**STUDY QUESTIONS**
1) In the PAR meeting transcript, which two products does Savneet Singh say have had openness as a foundational tenet?
2) Continue the PAR meeting transcript from the point where it stops.

**TEXT SEGMENT**
Again, just as a reminder, if attendees at today's meeting have a question, please submit it through the portal, and we'd be happy to review it. Next question is, we talk a lot about PAR's open API and the value of it. How does that open stack and open API distinguish PAR in the industry and give us, again, a competitive advantage?

Savneet Singh
President and CEO, PAR Technology Corporation

I think PAR being open is foundationally different than our competitors. Our competitors, for a long time, were very closed systems, not open to outside development because with a closed system, you can extract revenue. Our open API is more focused on delivering value to our customers and our customers being able to control their innovative future. It has been a foundational tenet of Brink and Punchh, and I think will continue to move us forward. Us moving to a platform is just continuing that commitment to being open and being fast.

Chris Byrnes
VP of Business Development, PAR Technology Corporation

The final question is, there is a lot of positive feedback on your letter in 2020 to investors. Should we expect another investor letter from Savneet in 2021?

**DATASET SECTION**
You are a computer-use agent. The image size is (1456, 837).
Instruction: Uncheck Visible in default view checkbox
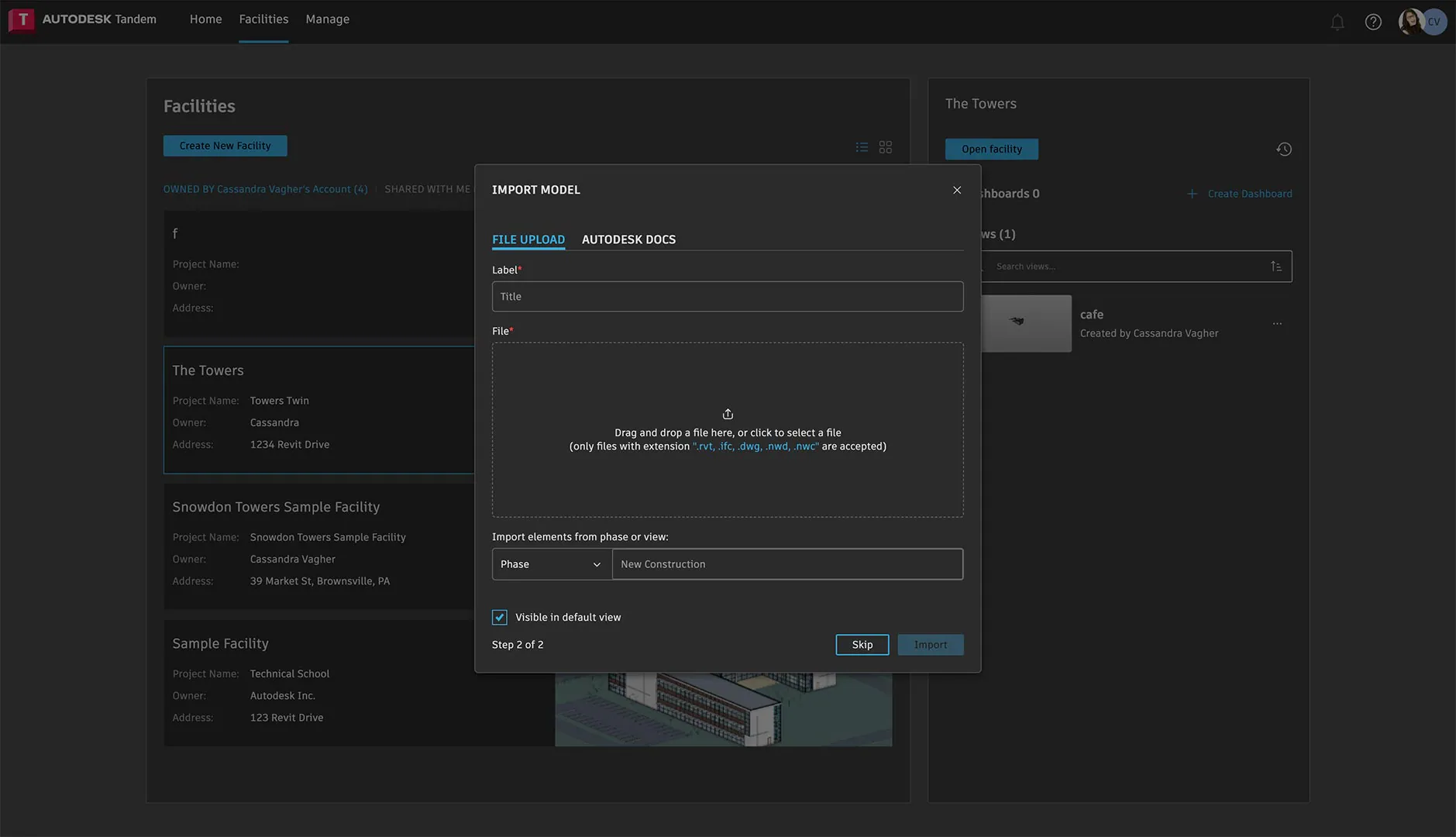500,618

**RESPONSES**
1) Brink and Punchh.

2)
Savneet Singh
President and CEO, PAR Technology Corporation

I hope so. To me, the investor letter is not something that I think we'll do on any regular cadence, but it is really meant to communicate valuable information when we have it. Our first letter was foundational to hopefully set not the tone, but the spirit of what we're trying to build and create alignment across all stakeholders, including our shareholders, our employees, and even our customers. A lot has happened at PAR over the last year, if you will. We've had a pandemic. We went from, unfortunately, laying off employees in the middle of the pandemic to hiring very rapidly, to pulling an acquisition, to, I think, doing very creative stuff around our capital structure. There is a lot to say. I think now that we're beyond the acquisition, we can move to putting out an additional letter sometime soon.

Chris Byrnes
VP of Business Development, PAR Technology Corporation

The final question today is, can you review and explain kind of the value of having the development teams in India with the Punchh acquisition and also in Ukraine surrounding Restaurant Magic?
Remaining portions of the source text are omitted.